We defer providing a definition of “all possible economic
systems” because virtually all such definitions in the economics
literature presuppose that past and present terrestrial economic
systems, with perhaps certain modifications, cover the search
space. To the contrary, this author believes that other economic
systems as significant as capitalism, communism, and potlatch are
possible with humans on Earth, but have either not been thought of
yet, or are considered impossible to implement. We believe that, once
sufficient people and computational resources are devoted to Stephen
Wolfram’s provocative question, the scientific community may be
able to constructively reframe the questions, with a sound
quantitative basis. The fact that we have not begun to exhaust the
space of possible economic systems is due (in Sir Arthur
C. Clarke’s terminology) to two main reasons: (1) Failure of
imagination [since we have limited the scope of that imagination,
basing it too firmly on already-known models, and failed to use
computers adequately as our imaginative tools]; and (2) Failure of
nerve [e.g., a valuable model is imagined, and the discoverer fails to
publish or attempt implementation, frightened by the implications].
Instead, we limit this paper to various oversimplifications of
economic system models that strip away most of what is usually
addressed in Economics, to focus on a range of “kernels”
or “skeletons” upon which more realistic models of
economic systems might be based, but are in any case capable of
enumeration, and thus an assessment of computational resources needed
for certain categories of mapping of the related spaces.
These include:
- Number of labeled groupoids with n elements
- Number of nonisomorphic groupoids with n elements
- Forests of rooted trees
- Enumerating distinct topologies, or transitive digraphs with n
unlabeled nodes
- Number of different quasi-orders (or topologies, or transitive
digraphs) with n labeled elements.
- Number of partially ordered sets ("posets") with n
labeled elements (or labeled acyclic transitive digraphs)

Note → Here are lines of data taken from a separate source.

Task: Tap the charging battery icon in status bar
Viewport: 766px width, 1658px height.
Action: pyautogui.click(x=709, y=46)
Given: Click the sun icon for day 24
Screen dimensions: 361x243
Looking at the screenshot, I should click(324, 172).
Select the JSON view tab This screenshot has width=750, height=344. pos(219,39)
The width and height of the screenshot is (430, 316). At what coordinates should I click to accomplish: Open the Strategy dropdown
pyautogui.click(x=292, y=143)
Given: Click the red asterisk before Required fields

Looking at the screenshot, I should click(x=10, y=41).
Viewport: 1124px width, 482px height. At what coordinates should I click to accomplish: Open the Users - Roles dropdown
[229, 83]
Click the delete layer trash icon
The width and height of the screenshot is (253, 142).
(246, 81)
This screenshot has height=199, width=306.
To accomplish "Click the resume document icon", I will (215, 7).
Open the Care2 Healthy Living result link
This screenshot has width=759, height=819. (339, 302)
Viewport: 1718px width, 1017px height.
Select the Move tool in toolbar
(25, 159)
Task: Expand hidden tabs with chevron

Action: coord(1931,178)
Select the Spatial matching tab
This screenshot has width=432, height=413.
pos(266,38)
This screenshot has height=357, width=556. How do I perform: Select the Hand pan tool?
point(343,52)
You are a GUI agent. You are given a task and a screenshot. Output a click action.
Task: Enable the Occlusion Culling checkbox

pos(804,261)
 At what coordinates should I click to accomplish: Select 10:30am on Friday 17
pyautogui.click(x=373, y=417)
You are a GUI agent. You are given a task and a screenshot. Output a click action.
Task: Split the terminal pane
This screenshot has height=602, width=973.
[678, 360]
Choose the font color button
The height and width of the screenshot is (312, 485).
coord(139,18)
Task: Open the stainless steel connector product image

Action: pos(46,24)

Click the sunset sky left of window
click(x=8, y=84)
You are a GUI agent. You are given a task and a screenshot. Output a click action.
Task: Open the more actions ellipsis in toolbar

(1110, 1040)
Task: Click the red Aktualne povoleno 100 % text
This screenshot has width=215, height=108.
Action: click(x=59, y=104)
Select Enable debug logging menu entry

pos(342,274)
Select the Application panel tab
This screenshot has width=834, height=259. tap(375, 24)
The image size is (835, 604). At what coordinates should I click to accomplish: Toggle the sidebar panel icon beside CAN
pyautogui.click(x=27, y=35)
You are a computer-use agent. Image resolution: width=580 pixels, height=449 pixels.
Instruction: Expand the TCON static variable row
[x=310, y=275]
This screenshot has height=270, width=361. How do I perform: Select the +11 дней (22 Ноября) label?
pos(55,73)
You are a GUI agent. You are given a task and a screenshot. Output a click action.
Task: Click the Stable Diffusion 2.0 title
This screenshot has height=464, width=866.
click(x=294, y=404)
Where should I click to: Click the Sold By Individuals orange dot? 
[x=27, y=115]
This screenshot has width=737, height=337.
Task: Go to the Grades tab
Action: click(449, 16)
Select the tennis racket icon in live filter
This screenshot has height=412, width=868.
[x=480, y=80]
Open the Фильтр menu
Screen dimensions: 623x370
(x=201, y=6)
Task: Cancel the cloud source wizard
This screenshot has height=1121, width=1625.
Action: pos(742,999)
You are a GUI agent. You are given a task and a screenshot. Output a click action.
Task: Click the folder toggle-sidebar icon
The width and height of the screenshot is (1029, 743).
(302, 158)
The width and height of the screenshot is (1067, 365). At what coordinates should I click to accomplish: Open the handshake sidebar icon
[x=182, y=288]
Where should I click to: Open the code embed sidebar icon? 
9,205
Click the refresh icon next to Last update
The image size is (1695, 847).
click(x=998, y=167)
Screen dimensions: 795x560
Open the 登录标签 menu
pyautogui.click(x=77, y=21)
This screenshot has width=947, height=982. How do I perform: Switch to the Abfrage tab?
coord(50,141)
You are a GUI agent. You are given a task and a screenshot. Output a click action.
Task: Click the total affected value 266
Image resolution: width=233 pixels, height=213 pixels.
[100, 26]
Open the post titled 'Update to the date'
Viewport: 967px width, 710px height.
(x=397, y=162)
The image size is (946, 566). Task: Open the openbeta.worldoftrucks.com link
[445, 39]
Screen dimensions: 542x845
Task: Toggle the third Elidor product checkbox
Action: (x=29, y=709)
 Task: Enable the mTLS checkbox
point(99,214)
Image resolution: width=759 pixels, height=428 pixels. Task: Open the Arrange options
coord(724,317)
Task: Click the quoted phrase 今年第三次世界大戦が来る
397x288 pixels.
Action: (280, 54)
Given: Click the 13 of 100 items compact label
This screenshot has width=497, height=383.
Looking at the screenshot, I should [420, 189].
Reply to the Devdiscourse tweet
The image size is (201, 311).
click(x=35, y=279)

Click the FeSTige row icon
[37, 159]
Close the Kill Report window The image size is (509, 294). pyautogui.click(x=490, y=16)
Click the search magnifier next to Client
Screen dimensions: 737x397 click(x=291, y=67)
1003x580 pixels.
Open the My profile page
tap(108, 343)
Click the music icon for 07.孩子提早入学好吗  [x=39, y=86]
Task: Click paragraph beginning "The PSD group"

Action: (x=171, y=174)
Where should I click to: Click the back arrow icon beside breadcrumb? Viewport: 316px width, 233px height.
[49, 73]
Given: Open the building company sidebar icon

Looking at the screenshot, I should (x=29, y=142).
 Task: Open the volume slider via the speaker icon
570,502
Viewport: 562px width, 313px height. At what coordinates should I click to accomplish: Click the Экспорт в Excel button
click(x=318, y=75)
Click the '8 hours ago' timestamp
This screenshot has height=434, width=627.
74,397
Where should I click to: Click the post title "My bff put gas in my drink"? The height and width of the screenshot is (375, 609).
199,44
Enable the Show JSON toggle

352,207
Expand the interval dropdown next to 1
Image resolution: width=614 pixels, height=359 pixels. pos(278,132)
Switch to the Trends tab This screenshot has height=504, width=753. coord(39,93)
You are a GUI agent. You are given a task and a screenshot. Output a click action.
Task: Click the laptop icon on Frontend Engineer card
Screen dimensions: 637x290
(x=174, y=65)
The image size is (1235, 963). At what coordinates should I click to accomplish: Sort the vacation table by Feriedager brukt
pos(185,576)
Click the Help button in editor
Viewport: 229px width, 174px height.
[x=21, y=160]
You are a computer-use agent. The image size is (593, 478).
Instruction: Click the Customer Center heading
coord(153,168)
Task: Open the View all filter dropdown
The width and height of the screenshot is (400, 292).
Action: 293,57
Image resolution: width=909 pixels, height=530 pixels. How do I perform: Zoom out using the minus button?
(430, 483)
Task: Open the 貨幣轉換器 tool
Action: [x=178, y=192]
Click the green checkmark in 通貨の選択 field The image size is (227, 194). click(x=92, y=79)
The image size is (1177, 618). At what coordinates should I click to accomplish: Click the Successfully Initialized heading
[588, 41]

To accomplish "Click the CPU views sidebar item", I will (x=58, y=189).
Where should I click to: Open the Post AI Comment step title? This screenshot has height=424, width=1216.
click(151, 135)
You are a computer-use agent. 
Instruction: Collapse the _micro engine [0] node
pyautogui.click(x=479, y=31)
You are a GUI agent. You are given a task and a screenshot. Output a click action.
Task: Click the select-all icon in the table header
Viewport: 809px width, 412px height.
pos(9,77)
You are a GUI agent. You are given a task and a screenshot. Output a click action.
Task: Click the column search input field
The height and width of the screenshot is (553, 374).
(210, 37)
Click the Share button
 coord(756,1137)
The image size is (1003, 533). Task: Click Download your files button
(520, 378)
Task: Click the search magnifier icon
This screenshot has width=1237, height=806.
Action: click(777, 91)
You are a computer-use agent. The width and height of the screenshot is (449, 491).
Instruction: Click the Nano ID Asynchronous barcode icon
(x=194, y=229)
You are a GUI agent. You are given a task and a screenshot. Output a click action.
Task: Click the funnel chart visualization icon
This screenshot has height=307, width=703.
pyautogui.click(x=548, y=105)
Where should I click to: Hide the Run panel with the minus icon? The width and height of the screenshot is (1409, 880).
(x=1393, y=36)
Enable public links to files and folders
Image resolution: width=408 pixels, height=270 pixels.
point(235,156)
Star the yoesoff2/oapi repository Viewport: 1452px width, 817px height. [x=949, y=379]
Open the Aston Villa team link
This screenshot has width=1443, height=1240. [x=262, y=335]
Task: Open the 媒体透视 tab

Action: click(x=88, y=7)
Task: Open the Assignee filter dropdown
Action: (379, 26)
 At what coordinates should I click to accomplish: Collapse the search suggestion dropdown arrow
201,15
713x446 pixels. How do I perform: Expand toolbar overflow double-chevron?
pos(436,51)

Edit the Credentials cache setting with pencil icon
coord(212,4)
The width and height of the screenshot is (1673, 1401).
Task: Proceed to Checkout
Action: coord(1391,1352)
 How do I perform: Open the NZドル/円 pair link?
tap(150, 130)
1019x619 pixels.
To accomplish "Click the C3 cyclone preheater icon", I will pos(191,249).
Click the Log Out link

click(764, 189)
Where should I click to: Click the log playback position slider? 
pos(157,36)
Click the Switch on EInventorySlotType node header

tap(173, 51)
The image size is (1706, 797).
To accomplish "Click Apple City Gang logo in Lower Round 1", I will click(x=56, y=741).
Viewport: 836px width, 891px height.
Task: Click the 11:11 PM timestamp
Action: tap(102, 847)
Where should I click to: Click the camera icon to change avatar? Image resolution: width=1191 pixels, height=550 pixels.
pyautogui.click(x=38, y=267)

- Number of partially ordered sets ("posets") with n
unlabeled elements
- Other models, such as hypergraphs, and economic systems as
strong attractors in trajectories of economies in transition
Some of these kernels or skeletons are so stripped of the details
normal to economics (i.e. money) that they may easily be modified to
models of all possible social systems. As an example of how
theory diverges from practice, we point out that it is well known that
a theoretical optimum social system is to find someone who is always
right, and make him king. The mathematical countermodel is:
find someone who is always wrong, and make him anti-king and always
do exactly the opposite of what he says.
A series of arguments are made on science fiction as a source of
economic models, especially on the economics of abundance. Some short
comments are included on the pointlessness of modeling a plethora of
flavors of socialism and communism, and on economies in transition.